**Problem description:**
Present each line of the entries below that holds the word "options".

**Records shown:**
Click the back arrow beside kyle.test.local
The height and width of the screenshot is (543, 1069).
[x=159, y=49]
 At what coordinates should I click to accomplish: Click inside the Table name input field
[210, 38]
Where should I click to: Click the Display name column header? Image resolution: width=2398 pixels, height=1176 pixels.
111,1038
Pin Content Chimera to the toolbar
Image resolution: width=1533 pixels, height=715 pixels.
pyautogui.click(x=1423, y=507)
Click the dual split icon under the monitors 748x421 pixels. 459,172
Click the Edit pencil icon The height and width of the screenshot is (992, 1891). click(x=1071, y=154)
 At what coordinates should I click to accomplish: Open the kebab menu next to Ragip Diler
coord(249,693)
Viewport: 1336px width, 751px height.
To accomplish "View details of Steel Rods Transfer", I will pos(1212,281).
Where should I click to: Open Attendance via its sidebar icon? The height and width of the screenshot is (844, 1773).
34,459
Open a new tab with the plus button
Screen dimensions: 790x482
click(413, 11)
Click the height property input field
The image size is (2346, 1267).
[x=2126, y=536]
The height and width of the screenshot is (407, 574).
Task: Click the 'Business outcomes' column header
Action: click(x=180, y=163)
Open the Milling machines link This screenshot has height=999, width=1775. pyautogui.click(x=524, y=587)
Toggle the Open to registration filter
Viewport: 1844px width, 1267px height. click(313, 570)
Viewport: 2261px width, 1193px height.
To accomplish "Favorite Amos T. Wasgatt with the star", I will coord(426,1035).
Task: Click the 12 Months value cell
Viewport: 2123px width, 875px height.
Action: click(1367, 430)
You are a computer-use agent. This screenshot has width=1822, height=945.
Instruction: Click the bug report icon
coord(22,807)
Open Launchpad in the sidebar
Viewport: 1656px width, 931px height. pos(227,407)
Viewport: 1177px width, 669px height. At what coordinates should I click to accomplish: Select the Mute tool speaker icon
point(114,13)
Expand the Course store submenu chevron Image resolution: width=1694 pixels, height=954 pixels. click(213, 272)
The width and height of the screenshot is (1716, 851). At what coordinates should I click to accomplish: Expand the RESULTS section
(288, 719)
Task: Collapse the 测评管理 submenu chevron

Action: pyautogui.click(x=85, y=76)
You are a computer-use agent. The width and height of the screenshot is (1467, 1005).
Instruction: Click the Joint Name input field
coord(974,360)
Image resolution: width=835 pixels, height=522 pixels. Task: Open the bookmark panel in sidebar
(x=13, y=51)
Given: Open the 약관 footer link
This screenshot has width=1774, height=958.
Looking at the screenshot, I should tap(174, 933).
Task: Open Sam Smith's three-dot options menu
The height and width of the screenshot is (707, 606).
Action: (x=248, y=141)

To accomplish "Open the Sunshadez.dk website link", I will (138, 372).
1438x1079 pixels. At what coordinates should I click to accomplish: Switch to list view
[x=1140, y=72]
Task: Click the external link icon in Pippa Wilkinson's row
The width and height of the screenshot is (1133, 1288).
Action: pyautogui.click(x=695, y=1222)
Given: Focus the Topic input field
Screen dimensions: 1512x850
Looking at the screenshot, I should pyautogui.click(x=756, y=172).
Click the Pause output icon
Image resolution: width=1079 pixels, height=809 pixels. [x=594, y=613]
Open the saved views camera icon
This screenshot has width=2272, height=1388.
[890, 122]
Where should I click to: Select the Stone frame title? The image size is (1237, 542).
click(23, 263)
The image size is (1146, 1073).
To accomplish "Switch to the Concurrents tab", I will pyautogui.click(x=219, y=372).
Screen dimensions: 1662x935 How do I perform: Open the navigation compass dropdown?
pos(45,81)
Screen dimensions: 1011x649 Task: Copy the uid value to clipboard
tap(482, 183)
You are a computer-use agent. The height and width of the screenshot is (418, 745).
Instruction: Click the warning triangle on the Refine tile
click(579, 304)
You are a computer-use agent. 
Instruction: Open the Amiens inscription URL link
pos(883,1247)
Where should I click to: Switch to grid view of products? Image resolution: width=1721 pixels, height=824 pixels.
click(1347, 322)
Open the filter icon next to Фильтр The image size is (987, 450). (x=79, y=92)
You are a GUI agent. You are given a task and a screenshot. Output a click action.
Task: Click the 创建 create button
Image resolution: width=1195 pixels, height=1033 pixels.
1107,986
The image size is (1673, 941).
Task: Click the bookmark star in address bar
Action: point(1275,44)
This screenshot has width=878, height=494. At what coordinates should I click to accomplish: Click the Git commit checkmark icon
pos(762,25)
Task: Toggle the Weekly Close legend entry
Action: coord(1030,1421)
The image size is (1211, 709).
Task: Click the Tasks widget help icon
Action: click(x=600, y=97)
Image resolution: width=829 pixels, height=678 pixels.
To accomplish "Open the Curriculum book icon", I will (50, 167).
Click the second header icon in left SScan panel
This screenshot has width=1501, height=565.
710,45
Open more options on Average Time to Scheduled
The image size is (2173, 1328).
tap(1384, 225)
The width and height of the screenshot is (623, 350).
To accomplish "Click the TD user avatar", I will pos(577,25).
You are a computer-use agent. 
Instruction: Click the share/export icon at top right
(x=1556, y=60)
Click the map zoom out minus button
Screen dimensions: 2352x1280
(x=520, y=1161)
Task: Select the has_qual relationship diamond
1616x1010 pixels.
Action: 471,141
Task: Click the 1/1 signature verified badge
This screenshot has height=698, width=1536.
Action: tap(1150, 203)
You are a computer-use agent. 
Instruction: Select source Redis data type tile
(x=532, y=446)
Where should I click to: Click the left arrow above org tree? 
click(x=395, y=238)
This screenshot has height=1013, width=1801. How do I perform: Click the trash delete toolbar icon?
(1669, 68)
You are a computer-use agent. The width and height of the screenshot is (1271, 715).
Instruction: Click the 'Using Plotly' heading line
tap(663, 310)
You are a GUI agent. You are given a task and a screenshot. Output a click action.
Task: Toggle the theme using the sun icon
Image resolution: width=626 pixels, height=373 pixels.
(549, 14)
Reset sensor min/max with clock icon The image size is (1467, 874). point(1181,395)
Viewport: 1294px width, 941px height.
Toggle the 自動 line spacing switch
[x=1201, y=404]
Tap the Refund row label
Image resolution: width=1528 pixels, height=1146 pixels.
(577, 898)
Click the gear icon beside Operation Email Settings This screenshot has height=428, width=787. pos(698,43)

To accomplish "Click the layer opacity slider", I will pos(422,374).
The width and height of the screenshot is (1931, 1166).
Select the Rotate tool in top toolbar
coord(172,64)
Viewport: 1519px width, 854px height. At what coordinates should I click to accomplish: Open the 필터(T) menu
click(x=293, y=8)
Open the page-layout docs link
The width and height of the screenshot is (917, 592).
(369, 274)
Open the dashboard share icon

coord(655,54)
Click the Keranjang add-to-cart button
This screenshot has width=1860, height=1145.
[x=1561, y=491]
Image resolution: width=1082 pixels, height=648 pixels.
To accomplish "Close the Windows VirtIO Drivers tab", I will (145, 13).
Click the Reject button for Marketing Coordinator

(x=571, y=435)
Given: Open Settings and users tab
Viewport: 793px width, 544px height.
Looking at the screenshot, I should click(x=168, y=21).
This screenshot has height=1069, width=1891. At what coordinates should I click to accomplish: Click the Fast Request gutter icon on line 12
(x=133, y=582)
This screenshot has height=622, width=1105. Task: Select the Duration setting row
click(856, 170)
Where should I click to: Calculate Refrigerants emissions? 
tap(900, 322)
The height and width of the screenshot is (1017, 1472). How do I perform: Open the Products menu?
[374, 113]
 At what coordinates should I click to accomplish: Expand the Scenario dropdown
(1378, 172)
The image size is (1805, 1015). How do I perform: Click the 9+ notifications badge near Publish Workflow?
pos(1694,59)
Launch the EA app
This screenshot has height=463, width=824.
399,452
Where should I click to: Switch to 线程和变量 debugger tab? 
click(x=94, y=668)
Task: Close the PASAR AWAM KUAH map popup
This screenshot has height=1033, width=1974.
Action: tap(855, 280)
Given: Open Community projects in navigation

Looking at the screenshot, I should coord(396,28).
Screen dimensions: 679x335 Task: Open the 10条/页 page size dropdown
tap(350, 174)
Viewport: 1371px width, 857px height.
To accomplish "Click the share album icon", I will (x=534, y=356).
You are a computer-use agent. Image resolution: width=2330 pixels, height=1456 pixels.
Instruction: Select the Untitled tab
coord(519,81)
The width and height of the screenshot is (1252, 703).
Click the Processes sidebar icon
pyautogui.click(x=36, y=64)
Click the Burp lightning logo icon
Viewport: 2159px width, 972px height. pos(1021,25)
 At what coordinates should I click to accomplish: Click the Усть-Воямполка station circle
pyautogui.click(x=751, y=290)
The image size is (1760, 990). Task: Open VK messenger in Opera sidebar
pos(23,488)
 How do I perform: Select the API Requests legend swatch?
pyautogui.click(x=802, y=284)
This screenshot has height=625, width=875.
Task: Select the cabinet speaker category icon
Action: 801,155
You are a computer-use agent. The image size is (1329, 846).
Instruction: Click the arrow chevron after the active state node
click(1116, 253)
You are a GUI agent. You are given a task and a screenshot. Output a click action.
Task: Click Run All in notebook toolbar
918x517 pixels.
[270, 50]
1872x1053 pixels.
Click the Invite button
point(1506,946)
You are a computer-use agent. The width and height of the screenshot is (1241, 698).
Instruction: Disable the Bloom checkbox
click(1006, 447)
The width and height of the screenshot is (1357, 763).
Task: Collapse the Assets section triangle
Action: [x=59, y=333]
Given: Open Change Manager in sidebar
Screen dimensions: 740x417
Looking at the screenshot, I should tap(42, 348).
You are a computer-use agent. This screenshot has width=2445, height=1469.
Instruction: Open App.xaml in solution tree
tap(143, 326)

**Task output:**
Task: Open Sam Smith's three-dot options menu
Open more options on Average Time to Scheduled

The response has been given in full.